#### Dataset extract

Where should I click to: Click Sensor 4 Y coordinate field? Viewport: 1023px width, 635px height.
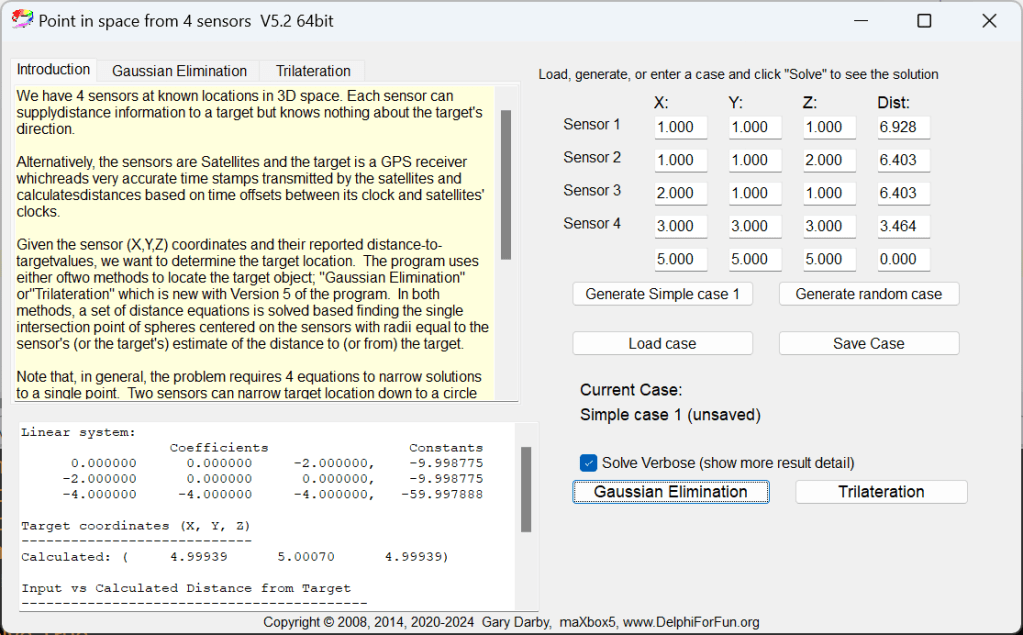pyautogui.click(x=755, y=226)
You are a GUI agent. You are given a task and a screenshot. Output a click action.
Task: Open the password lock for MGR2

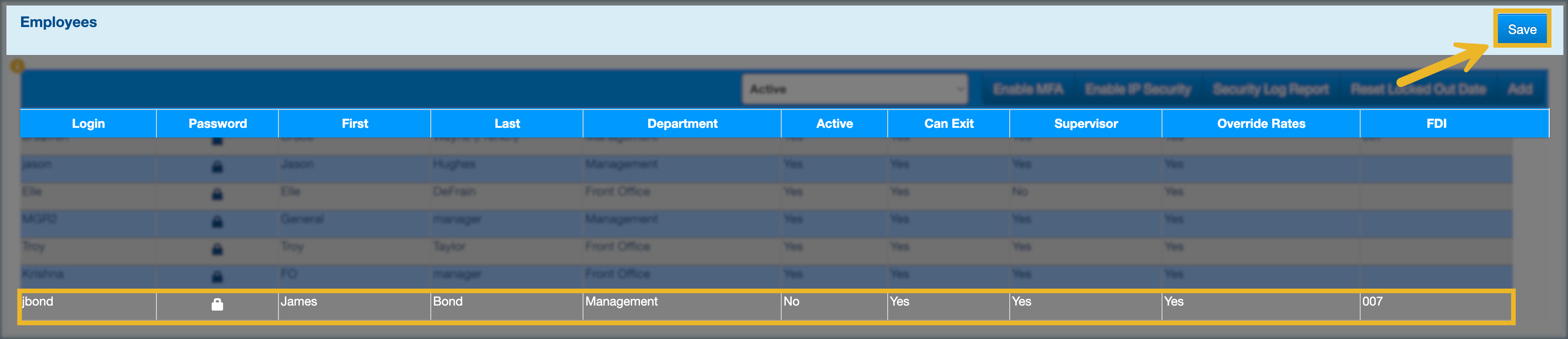pos(217,222)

########

### Instructions for the task
Output the material above exactly as written and drop any images it holds.

### Answer for this exercise
Where should I click to: Click Sensor 4 Y coordinate field? Viewport: 1023px width, 635px height.
pyautogui.click(x=755, y=226)
You are a GUI agent. You are given a task and a screenshot. Output a click action.
Task: Open the password lock for MGR2

pos(217,222)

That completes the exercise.